+++ SUPPLIED PASSAGE

MEO: It’s a contested statement, but we consider Miami part of the Caribbean—not just part of the history and geography of the American South but also part of the Caribbean and, by extension, Latin America. It’s not only an issue of physical proximity but also cultural presence. Since the early twentieth century, Miami has been a home to people from the Bahamas and Jamaica, and then, of course, Cubans, Haitians, Puerto Ricans—people from a lot of different communities built this city. The other day, I was walking around and saw a fruit that is native to Jamaica, so obviously someone brought that over. It’s not just people but also fauna and vegetation. We’re here to be cognizant of the communities we serve. People want to see themselves in the museum. It’s geography but also who our community is.

Angel Otero, Piedra de Sol, 2017; oil skins on fabric, 89 by 64 by 5 inches.

LL: You mentioned that many of the participating artists created new work for the exhibition. How did they respond to the question What might a Caribbean future look like?

MEO: The works are very different, but when I was writing my essay for the book, I found a common connection in this idea of personal autonomy and how, perhaps, through personal experience we can have some kind of determination or empowerment in a particular situation.

For example, the artist Cristina Tufiño made a video and a sculpture inspired by her father and his own hero’s journey. He had a very well-known, iconic restaurant in Puerto Rico. In the 90s, he decided to leave the island and leave the restaurant to their friends. He realized he couldn’t take his work with him, so he left those resources for the people who continued living there. The restaurant is still open today and very well recognized. It’s a very personal experience, deciding when to go and when to stay.

There’s another work by Deborah Jack—another video—where she composes abstract imagery based on the coast of Saint Martin—where she’s from—and geometric forms, again, pushing against stereotypes of the Caribbean, and the video is overlaid with a hymn she used to sing as a child, going back to the personal.

LL: This project also involves a publication. Does that take the form of a standard exhibition catalogue, or did you take a different approach?

MEO: It is a museum catalogue, but I was really interested in this idea of different sources of knowledge. Humans have different ways of creating knowledge and experiences, so for that reason we included not only curatorial essays but also an essay by an economist, an essay by a film scholar, and a poem by Aja Monet and two fiction stories, one by Cuban writer named YOSS and another by a Dominican writer named Rita Indiana. Different people have different ways of approaching these questions that can be equally important and significant.


The Other Side of Now: Foresight in Contemporary Caribbean Art is on view at Pérez Art Museum Miami through June 7, 2020.

++++++
+++ ENTRIES SUPPLIED

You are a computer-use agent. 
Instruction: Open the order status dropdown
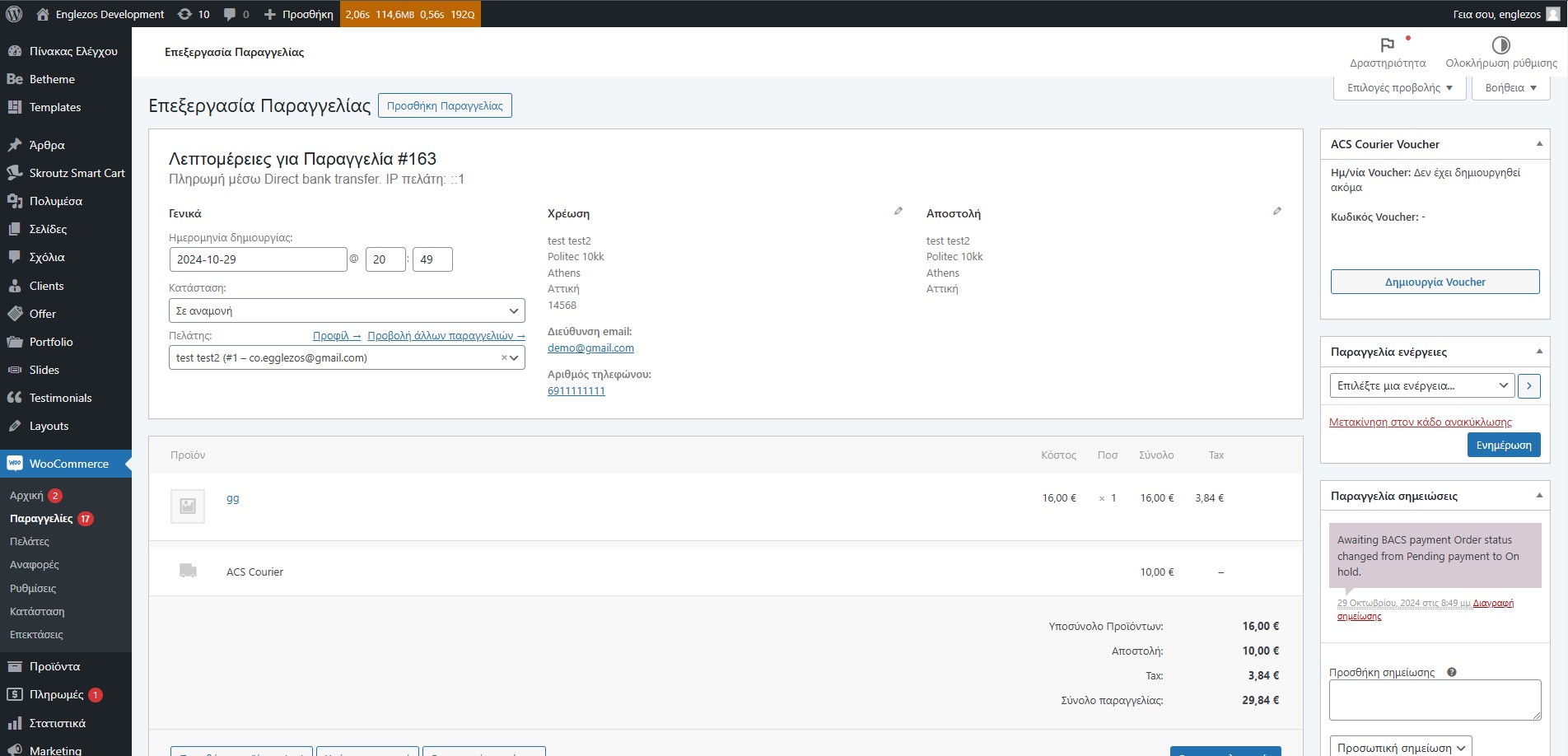coord(346,310)
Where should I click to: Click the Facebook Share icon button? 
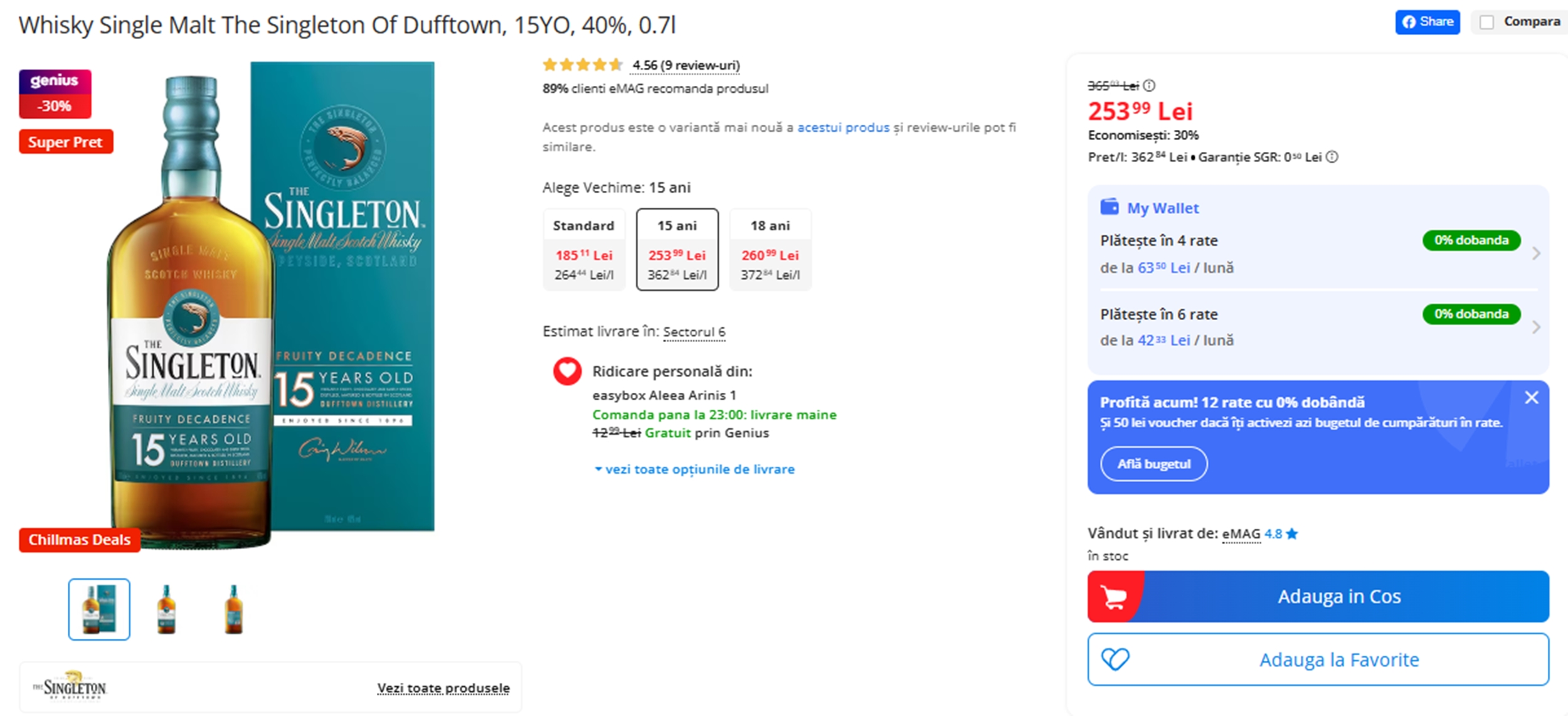(x=1426, y=22)
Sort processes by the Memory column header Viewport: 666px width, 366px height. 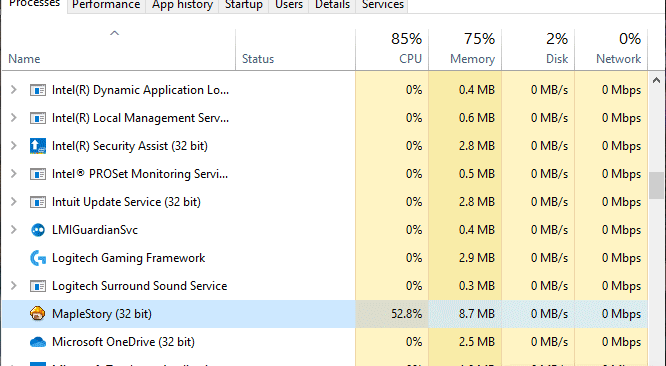[x=465, y=49]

++++++

* SET TASKS:
1 - Print the part of the interview that opens with the words containing "LL: You mentioned" and closes with "a particular situation.".
2 - According to the interview, which place is Deborah Jack from?
3 - Using the interview, explain why the exhibition catalogue includes an economist's essay, a film scholar's essay, a poem and fiction alongside the curatorial essays.

* EXERCISE SOLUTIONS:
1 -
LL: You mentioned that many of the participating artists created new work for the exhibition. How did they respond to the question What might a Caribbean future look like?

MEO: The works are very different, but when I was writing my essay for the book, I found a common connection in this idea of personal autonomy and how, perhaps, through personal experience we can have some kind of determination or empowerment in a particular situation.

2 - Saint Martin.

3 - The curator was interested in different sources of knowledge, since humans have different ways of creating knowledge and experiences. Different people approach these questions in ways that can be equally important and significant.